The most interesting aspect of this deal was how quickly CRU used its facility to purchase these vessels. I am sure the company wasn't expecting to use the facility this quickly but saw an opportunity and jumped on it.

As for Peter G, he did a good job defending himself against Cramer, although Cramer didn't really come after him. It was a good showing by Peter and a compelling story for BALT, although I would rather wait until all the vessels have been delivered before investing.

This is the problem with all the recent shipping IPOs. They won't have their entire fleets in the water until at least June, and for Scorpio it is unknown. Until they take delivery of these vessels we expect the stocks to continue to trade sideways.

Thursday, April 1, 2010

First Quarter Rates versus Estimates

Now that the First Quarter is over, we can look at what Crude Tanker rates are and compare them to what the analyst expectations are in the industry.

VLCCs averaged around $55,000 p/d in the first quarter, which is about $5k more than expectations of most analysts. This is good for FRO as you will probably see their earnings estimates revised upwards this quarter. Also good for OSG, and TNP.

Suezmaxes averaged around $38,000 p/d in the first quarter, which is about $8k more than the expectations of most analysts. This is great for NAT, and good for FRO, GMR, TNP and TNK.

Aframaxes averaged around $19,100 p/d in the first quarter, which is about exactly in-line with analyst estimates. This is neutral for most Afra players, including TNP, OSG, TK, TNK, and GMR.

Wednesday, March 31, 2010

Rough couple of weeks, random thoughts - IPOs first

The team here at the Tanker Insider has been travelling a lot this month and hasn't had time to post. A lot has happened since our last posting, Baltic Trading (BALT) and Crude Carriers (CRU) priced their IPOs, Alma pulled their offering, Aframax rates shot up to over $50k p/d in the Med, and $80k for the Baltic (ice), and came crashing back down to reality a week later. VL and Suez earnings have entered the doldrums of spring. There were also some goings on in New York and Connecticut that appeared well-attended, and the rumblings are that Tankers is the space to be in over the next two years. So much to talk about, but so little time!!!

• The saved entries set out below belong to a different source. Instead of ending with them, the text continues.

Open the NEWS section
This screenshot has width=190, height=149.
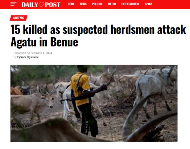pos(83,4)
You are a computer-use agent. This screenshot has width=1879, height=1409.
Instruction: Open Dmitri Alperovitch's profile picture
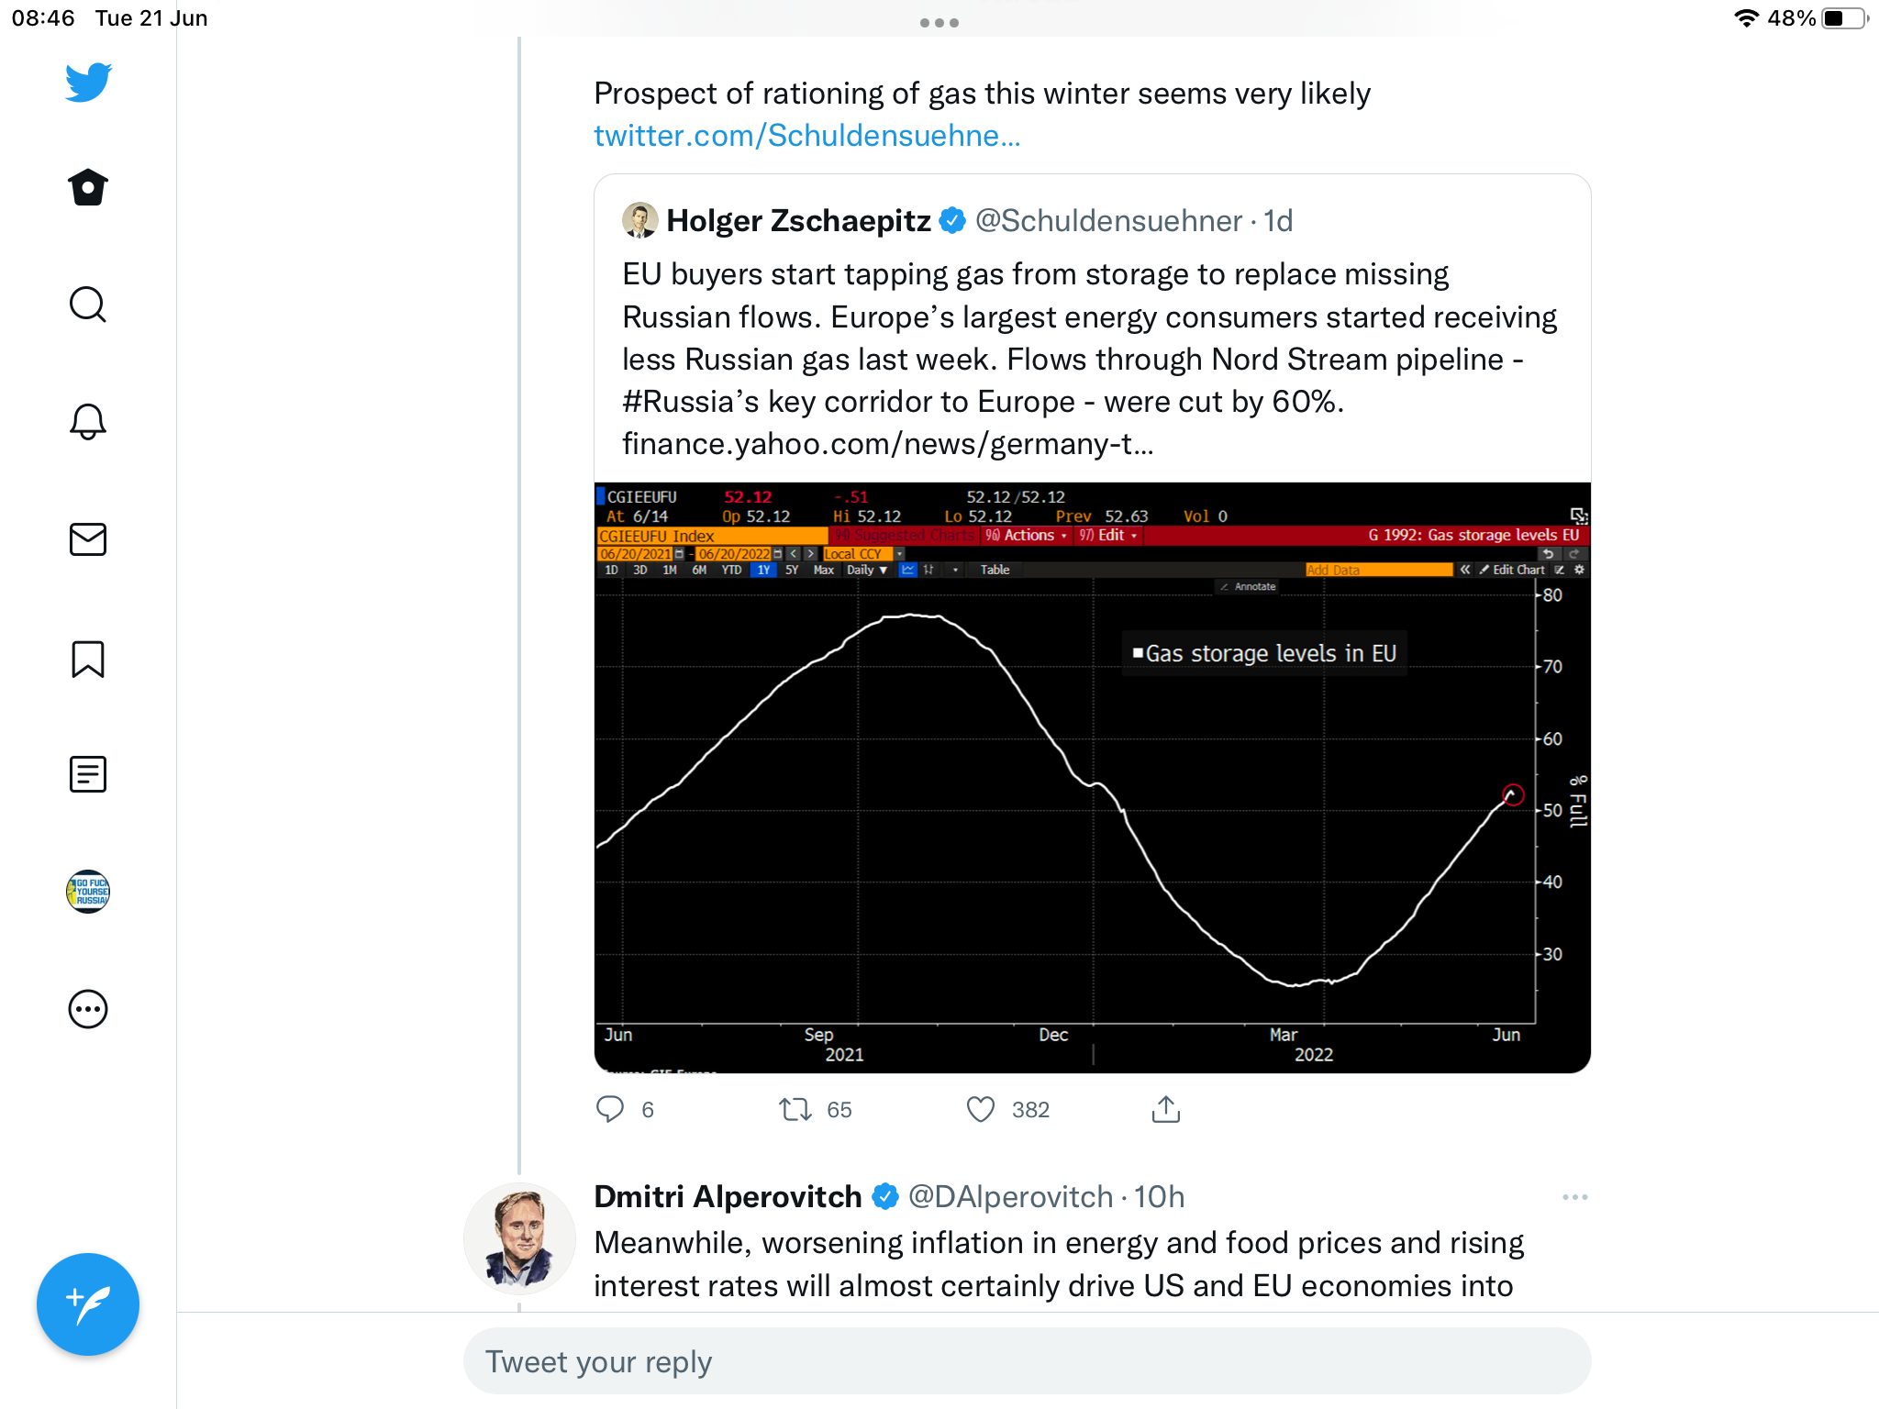pyautogui.click(x=519, y=1239)
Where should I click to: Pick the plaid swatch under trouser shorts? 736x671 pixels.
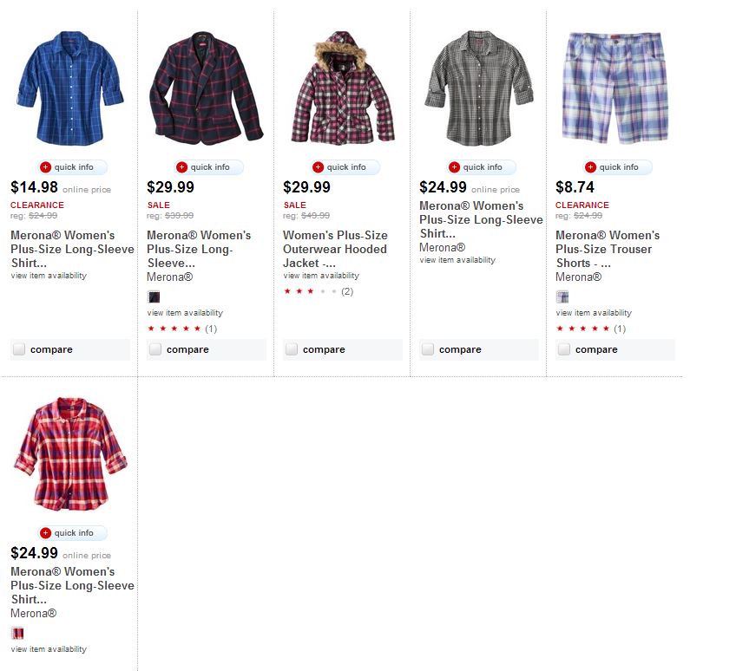(x=562, y=297)
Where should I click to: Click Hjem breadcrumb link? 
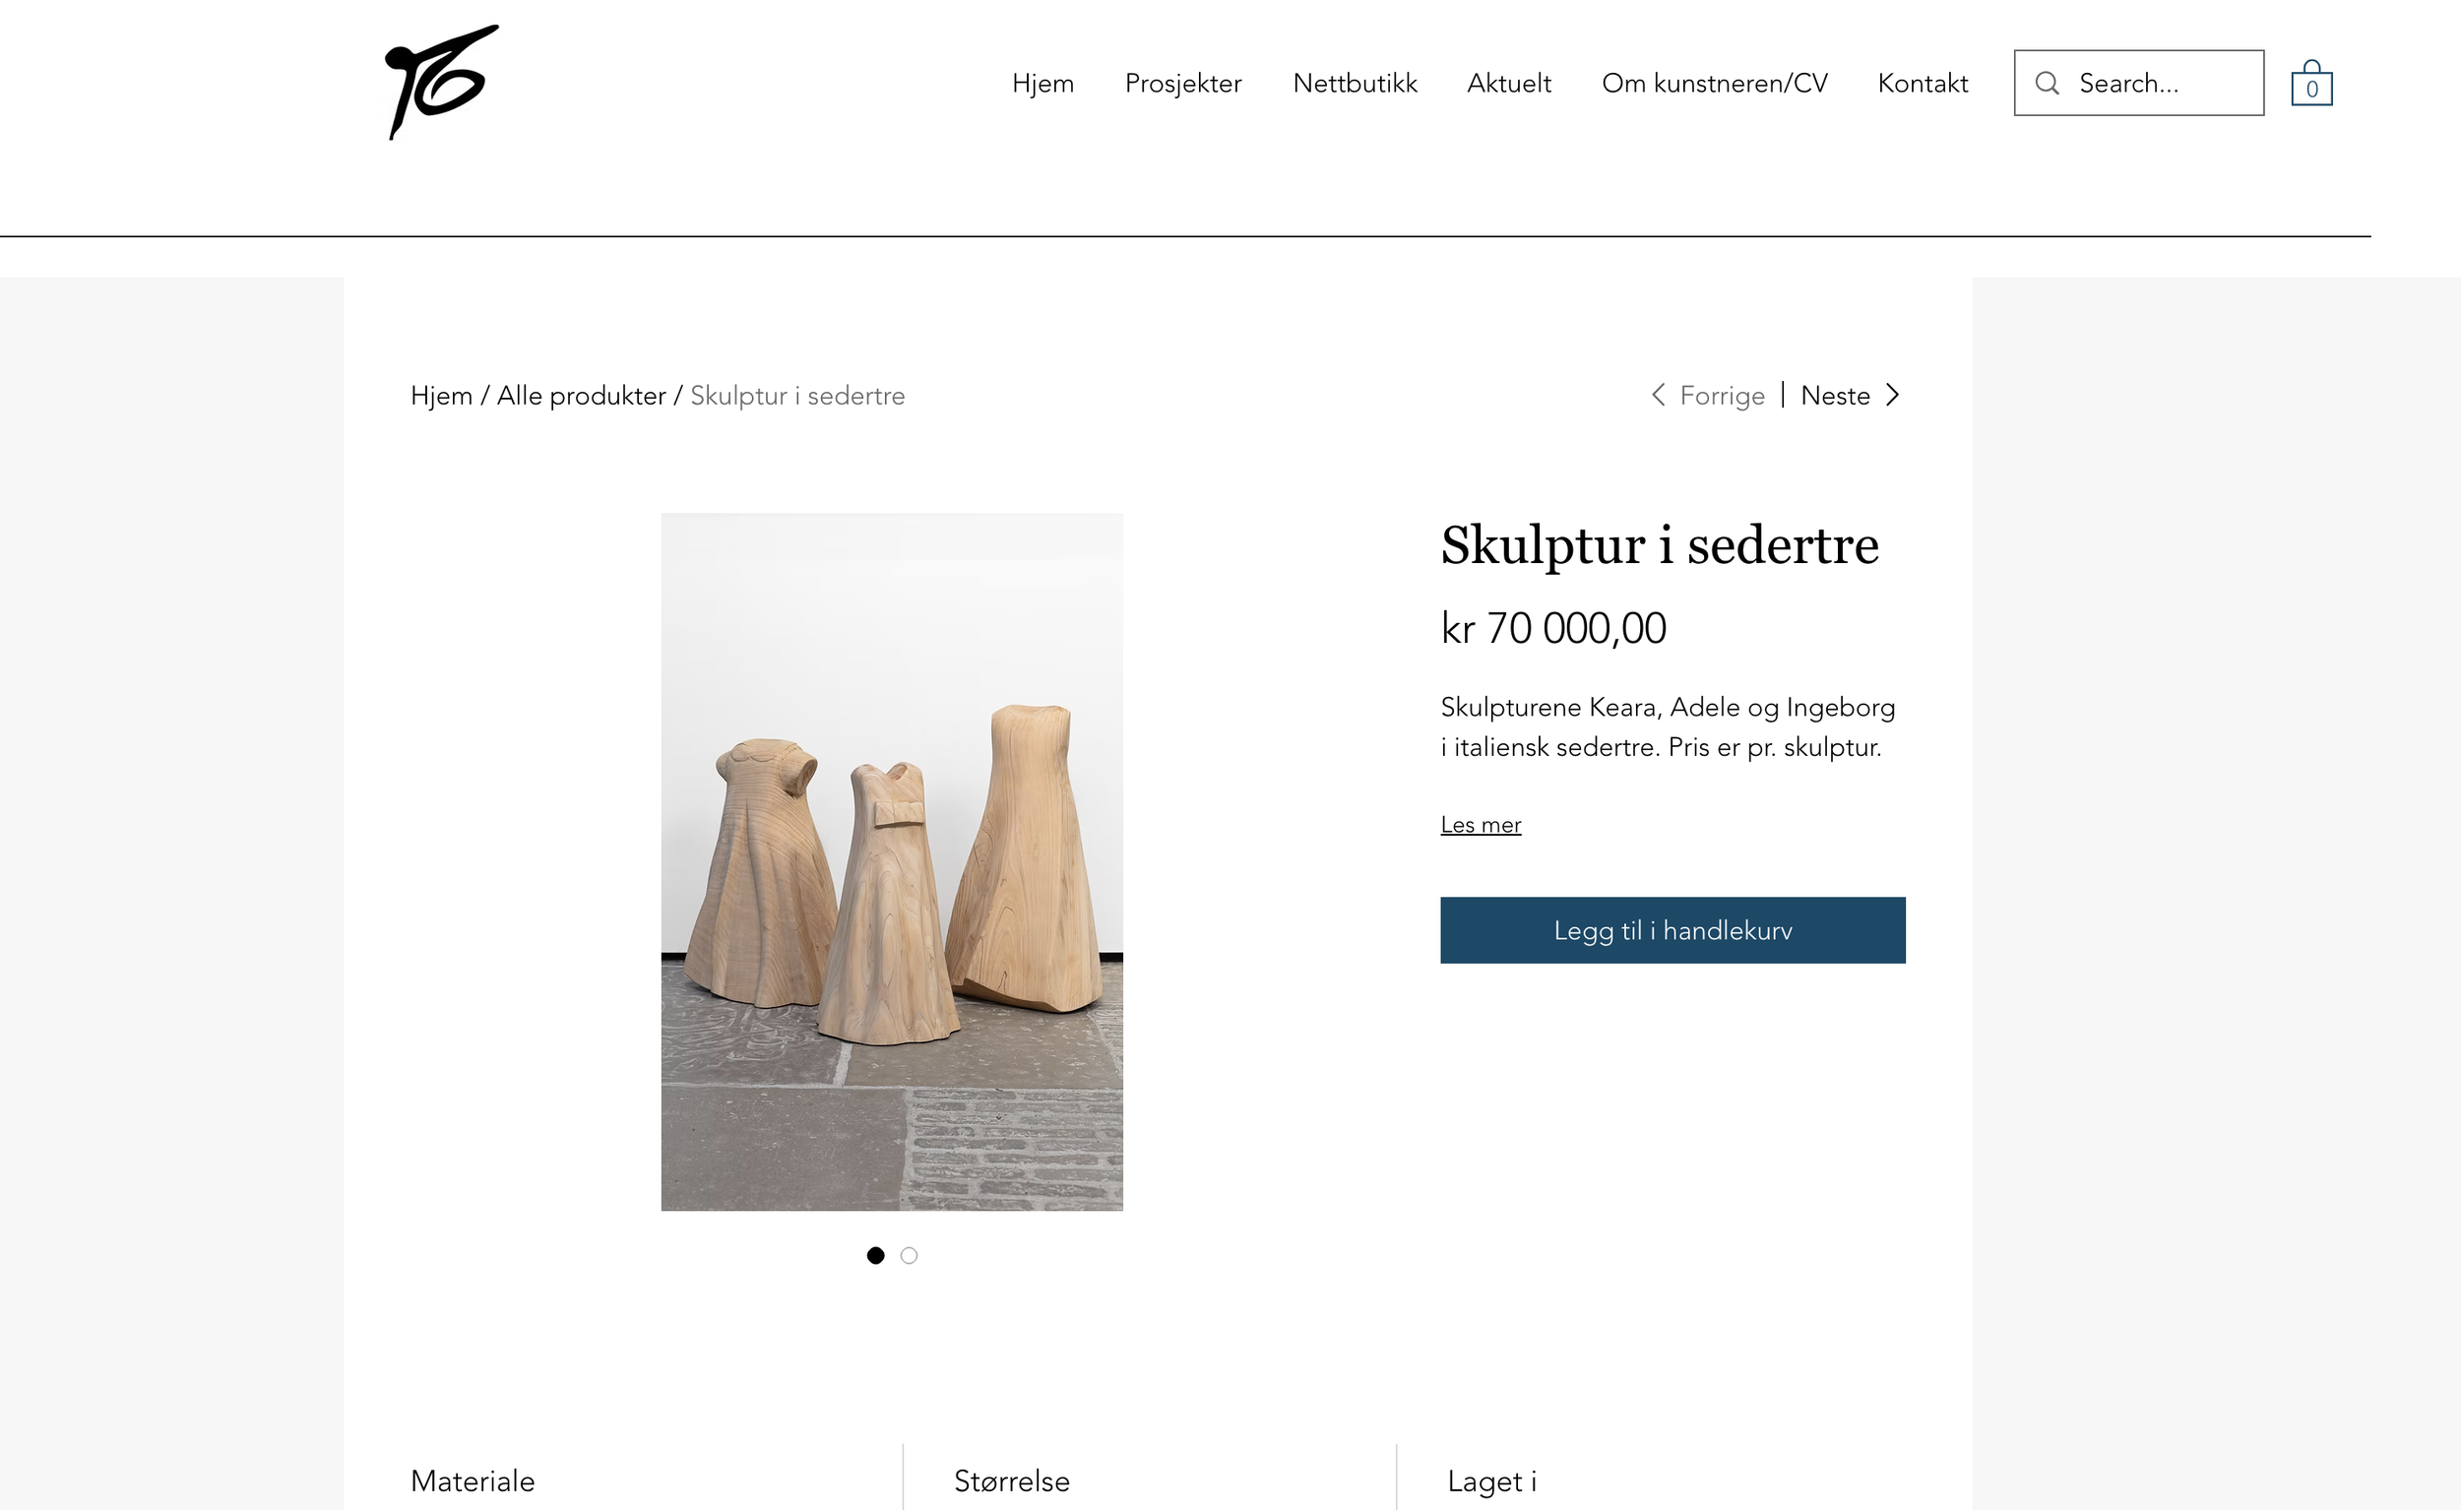(x=441, y=395)
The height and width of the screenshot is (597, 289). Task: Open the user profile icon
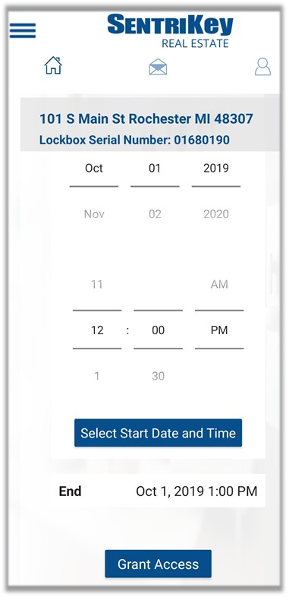pyautogui.click(x=262, y=67)
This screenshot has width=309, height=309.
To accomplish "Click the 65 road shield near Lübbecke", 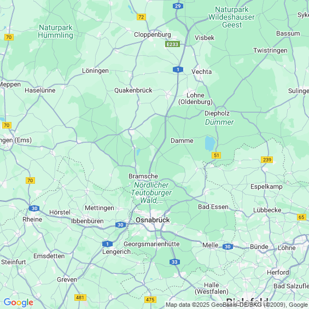I will 301,217.
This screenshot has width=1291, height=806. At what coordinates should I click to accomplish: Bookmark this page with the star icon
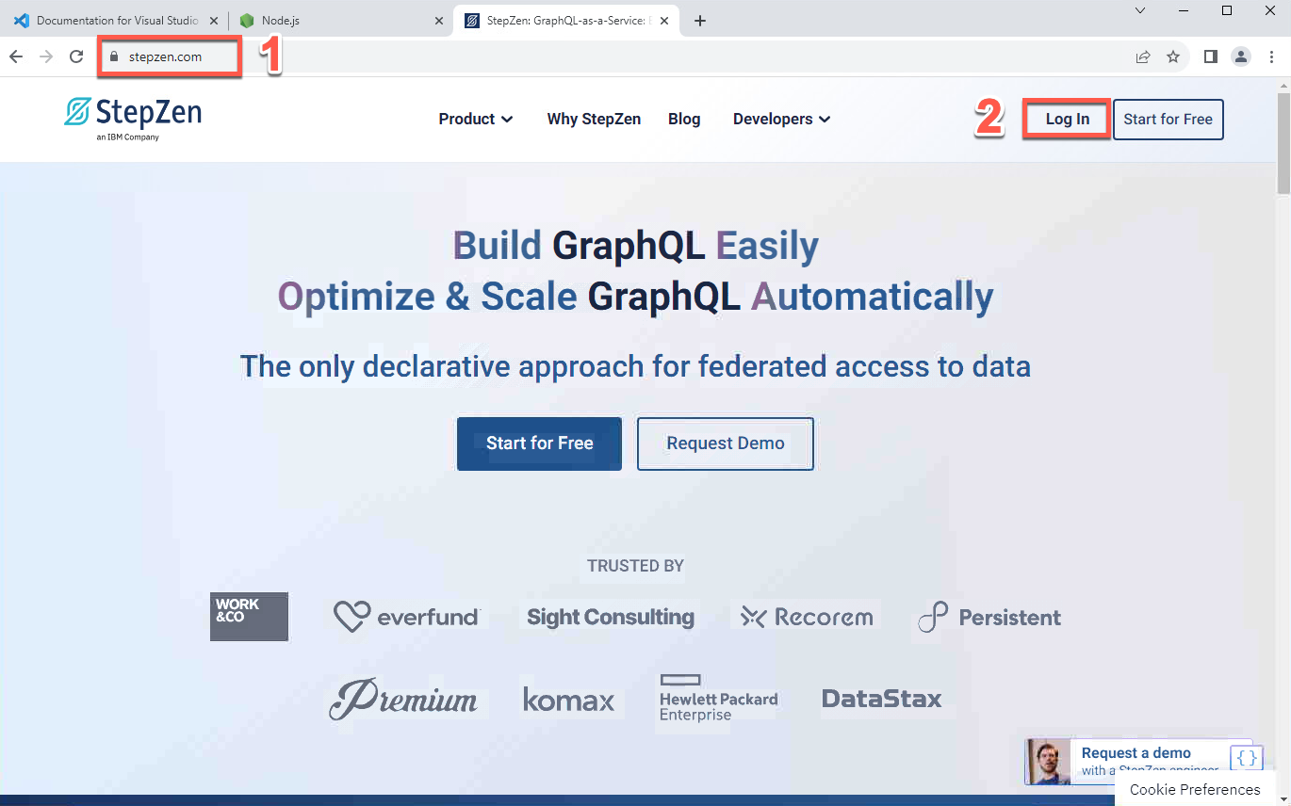point(1173,56)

Let's start with observations on recent IPOs. Our thoughts are that the investment banks misjudged the amount of interest out there for new Shipping Deals. BALT got priced because of Peter G.'s reputation in the investment community. Investors trust him; he has made good deals and bad deals, but has always been up front with investors and stays in front of them so he has earned their trust. CRU should have been an easy sell from an owner that also has a solid reputation with investors but turned into a very hard sell because of attacks from another tanker company, NAT, about the structure and other "fees" related to the deal. Fee structures in shipping have always been an issue with investors, and the only way to alleviate any concerns about fees is to show that your running costs are either in-line or lower than your peers. Unfortunately for Crude, there was no historical financials to show how competitive their operating costs are, so they were an easy target that couldn't defend themselves. The deal got done despite all the negative sentiment following the deal and its stock has traded down since the offering. All this culminated to haunt Alma, and it wasn't so lucky. After the Crude IPO, Alma followed on its heels and was caught in the middle of a storm. The spotlight shined even brighter on Alma after CRU traded down, and issues about its fee structure, the newbuilding delivery schedule, and the mixed fleet became conversations following the deal in press and in private as they were trying to get the deal priced. It proved to be too much for a fragile IPO market and the deal was pulled in the end. Our take is that the mixed fleets along with the prospect of waiting for mid-2011 for the Suexmaxes on T/C to be delivered were the toughest aspects of the deal for institutional investors, and the negative press probably killed retail interest.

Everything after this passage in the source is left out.